▶ [Work instruction]:
Reproduce the records exactly through the line with "The height and width of the screenshot is (1390, 802).".

════════════════════

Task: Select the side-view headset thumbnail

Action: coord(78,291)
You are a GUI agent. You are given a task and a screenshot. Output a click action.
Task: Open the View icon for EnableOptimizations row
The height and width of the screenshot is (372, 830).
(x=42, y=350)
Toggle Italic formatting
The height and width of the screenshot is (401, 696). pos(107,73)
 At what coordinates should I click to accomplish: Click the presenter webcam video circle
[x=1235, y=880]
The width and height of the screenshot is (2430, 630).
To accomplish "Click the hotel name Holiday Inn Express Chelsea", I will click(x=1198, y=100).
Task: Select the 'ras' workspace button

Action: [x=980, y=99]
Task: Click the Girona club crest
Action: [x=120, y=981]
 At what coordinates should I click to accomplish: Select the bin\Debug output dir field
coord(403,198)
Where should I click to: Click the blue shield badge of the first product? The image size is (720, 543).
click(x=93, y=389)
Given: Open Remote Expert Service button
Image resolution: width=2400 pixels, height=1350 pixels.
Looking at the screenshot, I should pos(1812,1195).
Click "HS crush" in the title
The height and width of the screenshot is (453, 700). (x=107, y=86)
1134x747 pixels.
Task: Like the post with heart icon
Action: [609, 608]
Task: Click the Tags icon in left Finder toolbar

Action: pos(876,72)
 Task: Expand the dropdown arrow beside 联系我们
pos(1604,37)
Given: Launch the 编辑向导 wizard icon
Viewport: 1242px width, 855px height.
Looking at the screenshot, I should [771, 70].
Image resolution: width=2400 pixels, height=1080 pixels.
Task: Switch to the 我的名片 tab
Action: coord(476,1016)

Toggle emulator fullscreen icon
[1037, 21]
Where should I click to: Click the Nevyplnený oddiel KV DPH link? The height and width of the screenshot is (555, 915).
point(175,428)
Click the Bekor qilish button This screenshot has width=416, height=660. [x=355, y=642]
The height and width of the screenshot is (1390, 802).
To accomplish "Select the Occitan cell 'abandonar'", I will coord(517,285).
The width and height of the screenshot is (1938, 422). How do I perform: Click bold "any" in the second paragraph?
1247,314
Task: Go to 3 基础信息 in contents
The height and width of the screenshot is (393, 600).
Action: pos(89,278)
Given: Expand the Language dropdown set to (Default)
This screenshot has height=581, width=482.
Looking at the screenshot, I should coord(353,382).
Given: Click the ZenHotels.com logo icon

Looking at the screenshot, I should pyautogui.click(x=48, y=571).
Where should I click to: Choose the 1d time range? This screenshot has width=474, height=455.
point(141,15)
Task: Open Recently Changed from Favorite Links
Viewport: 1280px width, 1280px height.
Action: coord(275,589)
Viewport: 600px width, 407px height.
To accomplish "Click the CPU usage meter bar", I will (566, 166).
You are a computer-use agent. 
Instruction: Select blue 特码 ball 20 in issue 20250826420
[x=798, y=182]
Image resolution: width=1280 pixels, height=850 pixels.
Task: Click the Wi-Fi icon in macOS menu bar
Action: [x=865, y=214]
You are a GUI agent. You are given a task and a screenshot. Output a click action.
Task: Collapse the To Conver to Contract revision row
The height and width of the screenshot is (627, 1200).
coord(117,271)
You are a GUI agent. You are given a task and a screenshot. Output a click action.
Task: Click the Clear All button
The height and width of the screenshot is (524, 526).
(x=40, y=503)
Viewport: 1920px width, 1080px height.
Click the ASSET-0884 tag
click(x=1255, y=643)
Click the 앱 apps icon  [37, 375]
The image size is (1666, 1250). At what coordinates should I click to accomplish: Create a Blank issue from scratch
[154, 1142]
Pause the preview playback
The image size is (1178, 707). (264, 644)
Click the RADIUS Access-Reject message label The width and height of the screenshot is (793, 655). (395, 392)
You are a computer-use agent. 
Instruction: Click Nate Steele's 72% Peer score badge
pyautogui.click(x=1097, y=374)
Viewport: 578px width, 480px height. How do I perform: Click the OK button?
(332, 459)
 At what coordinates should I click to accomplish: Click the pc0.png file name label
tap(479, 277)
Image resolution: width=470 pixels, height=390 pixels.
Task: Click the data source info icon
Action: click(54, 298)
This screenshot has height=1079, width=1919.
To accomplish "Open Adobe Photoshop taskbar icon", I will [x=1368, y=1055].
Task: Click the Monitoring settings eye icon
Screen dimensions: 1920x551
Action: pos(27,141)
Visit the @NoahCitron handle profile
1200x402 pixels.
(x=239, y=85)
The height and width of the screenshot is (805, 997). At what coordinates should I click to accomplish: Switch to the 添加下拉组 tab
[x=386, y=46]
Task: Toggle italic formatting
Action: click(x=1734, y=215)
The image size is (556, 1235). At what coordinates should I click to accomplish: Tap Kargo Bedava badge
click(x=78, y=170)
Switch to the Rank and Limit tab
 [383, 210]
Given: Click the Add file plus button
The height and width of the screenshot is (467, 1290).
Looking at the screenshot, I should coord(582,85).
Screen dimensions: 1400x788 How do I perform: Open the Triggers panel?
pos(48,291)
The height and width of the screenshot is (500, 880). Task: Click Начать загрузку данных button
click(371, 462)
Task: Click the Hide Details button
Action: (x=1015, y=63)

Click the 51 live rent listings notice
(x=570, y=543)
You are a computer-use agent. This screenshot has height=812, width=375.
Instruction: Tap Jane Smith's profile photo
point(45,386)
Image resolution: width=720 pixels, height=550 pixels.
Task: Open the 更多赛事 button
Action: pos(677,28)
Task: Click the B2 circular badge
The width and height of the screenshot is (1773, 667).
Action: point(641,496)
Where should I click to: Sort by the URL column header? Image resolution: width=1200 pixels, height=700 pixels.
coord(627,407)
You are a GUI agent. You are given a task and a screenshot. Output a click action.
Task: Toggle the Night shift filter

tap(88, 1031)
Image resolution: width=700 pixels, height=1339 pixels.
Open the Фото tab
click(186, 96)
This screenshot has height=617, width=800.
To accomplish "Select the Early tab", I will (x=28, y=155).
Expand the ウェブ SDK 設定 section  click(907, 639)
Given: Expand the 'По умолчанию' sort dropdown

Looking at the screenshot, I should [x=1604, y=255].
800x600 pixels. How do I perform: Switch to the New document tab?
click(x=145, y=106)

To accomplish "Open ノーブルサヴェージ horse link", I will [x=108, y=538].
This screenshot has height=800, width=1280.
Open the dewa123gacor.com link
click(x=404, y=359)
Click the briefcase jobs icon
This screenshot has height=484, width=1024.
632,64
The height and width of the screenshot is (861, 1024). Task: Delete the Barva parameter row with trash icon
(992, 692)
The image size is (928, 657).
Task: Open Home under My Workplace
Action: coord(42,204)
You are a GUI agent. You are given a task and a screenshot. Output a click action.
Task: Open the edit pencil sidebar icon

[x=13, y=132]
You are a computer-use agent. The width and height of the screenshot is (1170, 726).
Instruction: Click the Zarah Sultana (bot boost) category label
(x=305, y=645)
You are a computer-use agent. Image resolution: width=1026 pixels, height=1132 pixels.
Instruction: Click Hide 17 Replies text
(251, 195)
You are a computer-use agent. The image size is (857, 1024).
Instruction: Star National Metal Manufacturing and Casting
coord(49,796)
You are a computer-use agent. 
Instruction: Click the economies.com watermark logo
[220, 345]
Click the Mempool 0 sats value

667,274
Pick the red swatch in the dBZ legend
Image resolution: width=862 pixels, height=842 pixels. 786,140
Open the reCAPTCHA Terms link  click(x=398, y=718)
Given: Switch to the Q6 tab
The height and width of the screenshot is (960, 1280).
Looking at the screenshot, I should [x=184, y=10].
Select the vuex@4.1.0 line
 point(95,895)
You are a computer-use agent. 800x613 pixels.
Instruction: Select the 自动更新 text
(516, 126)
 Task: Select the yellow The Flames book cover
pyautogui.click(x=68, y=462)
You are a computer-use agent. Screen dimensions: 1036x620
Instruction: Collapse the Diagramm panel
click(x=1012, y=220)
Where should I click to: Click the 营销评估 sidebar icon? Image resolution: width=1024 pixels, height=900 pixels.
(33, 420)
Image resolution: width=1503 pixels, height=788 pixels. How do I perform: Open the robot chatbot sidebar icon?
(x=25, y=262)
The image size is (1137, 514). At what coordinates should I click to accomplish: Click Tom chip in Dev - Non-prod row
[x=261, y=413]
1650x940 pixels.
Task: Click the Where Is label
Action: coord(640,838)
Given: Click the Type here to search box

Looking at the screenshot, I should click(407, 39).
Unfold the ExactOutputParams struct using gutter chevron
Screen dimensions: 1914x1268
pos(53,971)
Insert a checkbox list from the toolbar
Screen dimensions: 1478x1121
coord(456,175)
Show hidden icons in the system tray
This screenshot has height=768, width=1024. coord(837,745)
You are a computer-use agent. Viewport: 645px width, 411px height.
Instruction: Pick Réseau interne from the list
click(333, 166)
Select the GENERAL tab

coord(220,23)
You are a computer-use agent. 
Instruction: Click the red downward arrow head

════════════════════

▶ [Result for this exercise]:
Task: Select the side-view headset thumbnail

Action: coord(78,291)
You are a GUI agent. You are given a task and a screenshot. Output a click action.
Task: Open the View icon for EnableOptimizations row
The height and width of the screenshot is (372, 830).
(x=42, y=350)
Toggle Italic formatting
The height and width of the screenshot is (401, 696). pos(107,73)
 At what coordinates should I click to accomplish: Click the presenter webcam video circle
[x=1235, y=880]
The width and height of the screenshot is (2430, 630).
To accomplish "Click the hotel name Holiday Inn Express Chelsea", I will click(x=1198, y=100).
Task: Select the 'ras' workspace button

Action: [x=980, y=99]
Task: Click the Girona club crest
Action: [x=120, y=981]
 At what coordinates should I click to accomplish: Select the bin\Debug output dir field
coord(403,198)
Where should I click to: Click the blue shield badge of the first product? The image size is (720, 543).
click(x=93, y=389)
Given: Open Remote Expert Service button
Image resolution: width=2400 pixels, height=1350 pixels.
Looking at the screenshot, I should pos(1812,1195).
Click "HS crush" in the title
The height and width of the screenshot is (453, 700). (x=107, y=86)
1134x747 pixels.
Task: Like the post with heart icon
Action: [609, 608]
Task: Click the Tags icon in left Finder toolbar

Action: pos(876,72)
 Task: Expand the dropdown arrow beside 联系我们
pos(1604,37)
Given: Launch the 编辑向导 wizard icon
Viewport: 1242px width, 855px height.
Looking at the screenshot, I should [771, 70].
Image resolution: width=2400 pixels, height=1080 pixels.
Task: Switch to the 我的名片 tab
Action: coord(476,1016)

Toggle emulator fullscreen icon
[1037, 21]
Where should I click to: Click the Nevyplnený oddiel KV DPH link? The height and width of the screenshot is (555, 915).
point(175,428)
Click the Bekor qilish button This screenshot has width=416, height=660. [x=355, y=642]
The height and width of the screenshot is (1390, 802).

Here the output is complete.